Feast (2005) took a tortuous path to DVD. It was actually the third Project Greenlight-produced movie. I guess Matt Damon and Ben Affleck must have finally realized, after producing two coming-of-age stories no one saw, that no one goes to see coming-of-age stories. A horror movie would seem to be a much better commercial prospect, and probably more fun to watch on Greenlight. It didn’t work out that way, though, as Bravo canceled Project Greenlight early and the movie ended up on the shelf for a year.
The movie is an interesting first film for director John Gulager. The story is pure “Spam in a Cabin,” with a group of people (identified by onscreen mini-bios when they first appear) trapped in a honky tonk bar that’s under siege by a family of slimy creatures that are hell bent on eating as many human beings as possible. The creatures also have a nasty variety of ways of killing people, including ripping them apart and vomiting maggots and acid on them. In fact, the characters are more defined by how they die than anything they do in life.

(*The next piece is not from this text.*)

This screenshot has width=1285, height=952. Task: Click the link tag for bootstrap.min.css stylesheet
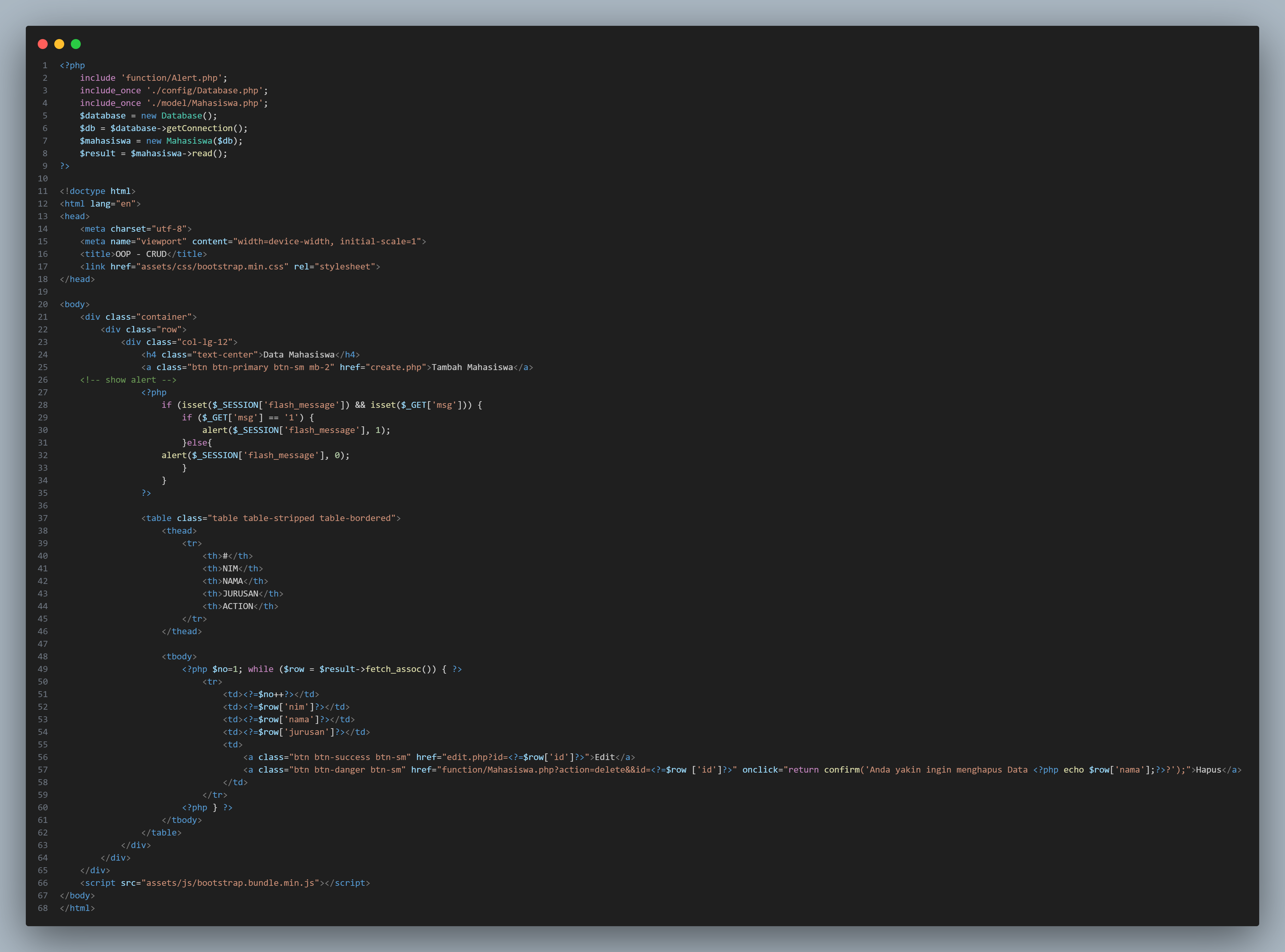click(x=213, y=266)
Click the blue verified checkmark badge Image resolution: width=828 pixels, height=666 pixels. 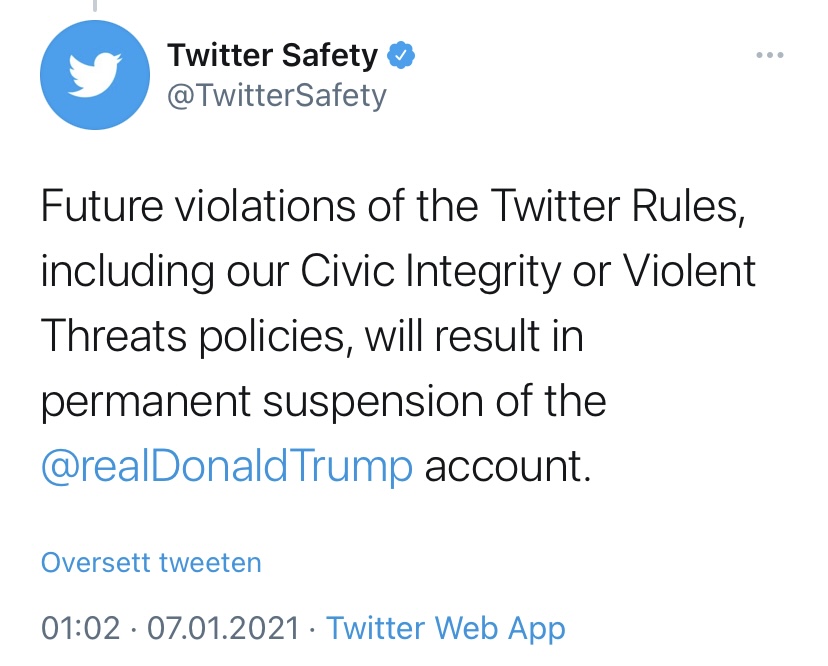401,56
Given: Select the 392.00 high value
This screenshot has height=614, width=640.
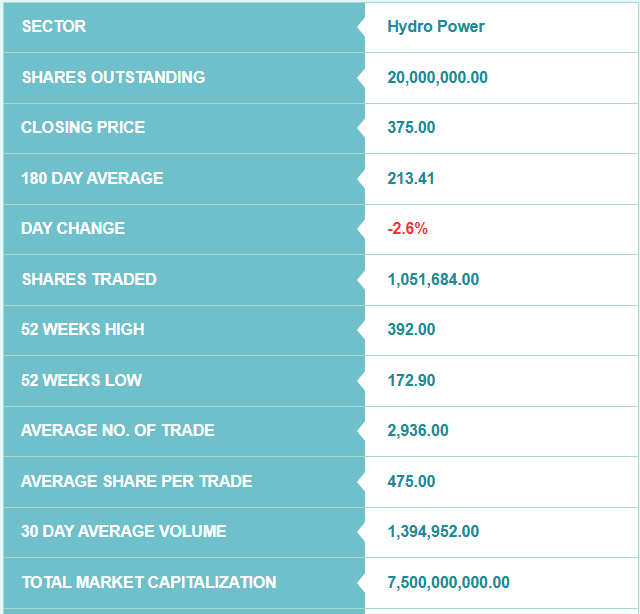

Going against the grain of this kind of film, there is no explanation as to what the monsters are. Aliens? Mutants? Something else? There are no scientists or ex-secret agents to explain what’s going on. Oddly, the trailer for Feast suggests the monsters are some sort of bio-weapon cooked up by the U.S. military, but that makes little sense and was probably cooked up by some nervous marketing executive afraid that the movie needed some sort of label.
Comparing this hyper-gory and occasionally funny movie to Sam Raimi’s Evil Dead (1981) is probably inevitable, though there’s quite a few scenes in the movie I found unacceptably disgusting, cutting down on my enjoyment. Maybe Evil Dead had some material that was that extreme that I’m able to gloss over now (the tree scene comes to mind), but I think I would have enjoyed the film more if it had had lot less.